En la noche del 13 de agosto de 1997 sufrí un accidente grave que me regaló una experiencia cercana a la muerte clínica seguida de una larga hospitalización. Lo más interesante: no me asusté. A raíz de mis ensayos con estados expandidos de conciencia, había pasado por numerosas experiencias de lo que llamamos «disolución del ego», también estaba al día de los estudios sobre el proceso del morir y sobre la conciencia más allá de la muerte. Aquella noche de verano comprobé -sin que se tratara de un ejercicio- la veracidad de la existencia de algo que no depende del cuerpo. Tras caer de espaldas sobre un suelo rocoso desde varios metros de altura, me quedé inmóvil boca arriba observando las sensaciones de mi cuerpo maltrecho y el cielo estrellado por encima de mí. Mi diafragma había quedado paralizado, me di cuenta de que no respiraba y que no sentía ahogo, por ello pensé que había muerto pero que no había perdido la conciencia. Dirigí la atención a las yemas de los dedos de las manos y podía moverlos ligeramente, noté la humedad y el frescor de la yerba sobre la que había quedado tendido. Luego lo intenté con las piernas y los pies pero no noté nada, como si no tuviera (a raíz del golpe, la columna había desconectado la mitad inferior del cuerpo del cerebro). Una paz y beatitud incomparables me llenaron por completo. Un estado de conciencia expandida me permitía saber cómo estaba yo y todo lo que ocurría a mi alrededor con más claridad que nunca antes, podía observarme desde fuera sin juicios.

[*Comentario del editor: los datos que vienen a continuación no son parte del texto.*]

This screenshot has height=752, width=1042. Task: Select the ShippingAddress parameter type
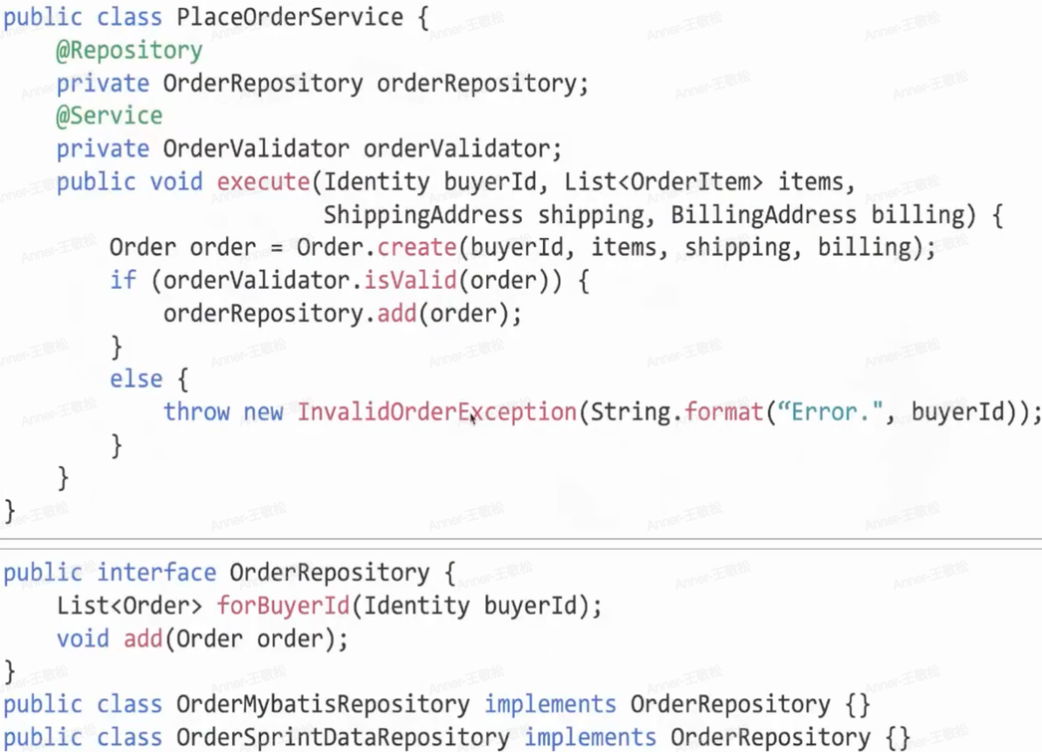(422, 215)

Lo que más recuerdo de aquellos instantes fue el estado de profunda calma y bondad, la plena conciencia y el hecho de no sentir ningún dolor a pesar de la tremenda caída.

En un instante y con total claridad reconocí dónde me había equivocado en mi vida y dónde había acertado, mis momentos de integridad -y los celebré-  y mis momentos de deshonestidad y de miedo,  y me prometí resistirme a estas actitudes si había ocasión en el futuro. Pensé en el oscurantismo actual por habernos dejado robar el buen morir, y en cómo cada uno de nosotros es completamente responsable de ello. Aquella experiencia cambió mi vida, entre otras cosas, al empujarme a tomar decisiones.

¿Qué decisiones tomé? Esforzarme incansablemente para extraer de la vida todo lo que tiene para mí, y dejar mi puesto de profesor en la Universidad de Salamanca para consagrar mi tiempo a algo vivo, comprometido, vibrante, útil a los demás y agradable para mí.

El año anterior había creado los talleres catárticos basados en los efectos de la potente respiración holorénica, desarrollada a partir de tradiciones milenarias y de otras técnicas actuales de respiración rápida. Desde entonces y con agradecimiento, facilito que otras personas puedan librarse de sus atascos vitales y experimentar la verdadera dimensión espiritual de la existencia. Por sí mismas descubren el sentido profundo de expresiones como bondad superiorestar despierto o completa responsabilidad sobre mi vida.

 

Cada vez que una persona pasa por la experiencia transformadora que son los talleres vivenciales que dirijo y abre sus ojos con un brillo nuevo, algo me susurra: «Otra persona despierta y libre», y me hace sentir bien más allá de lo profesional. Cuando cada una de mis células descubrió hasta qué punto soy el único y total responsable de mi existencia, me dio vértigo. La verdadera libertad tiene una profundidad que poca gente puede soportar. A la vez, desde que aprendí a vivir sin miedo, a decidir por y para mí mismo, la vida se ha convertido en un vicio apasionante del que ya no me quiero apear hasta que llegue al final del camino.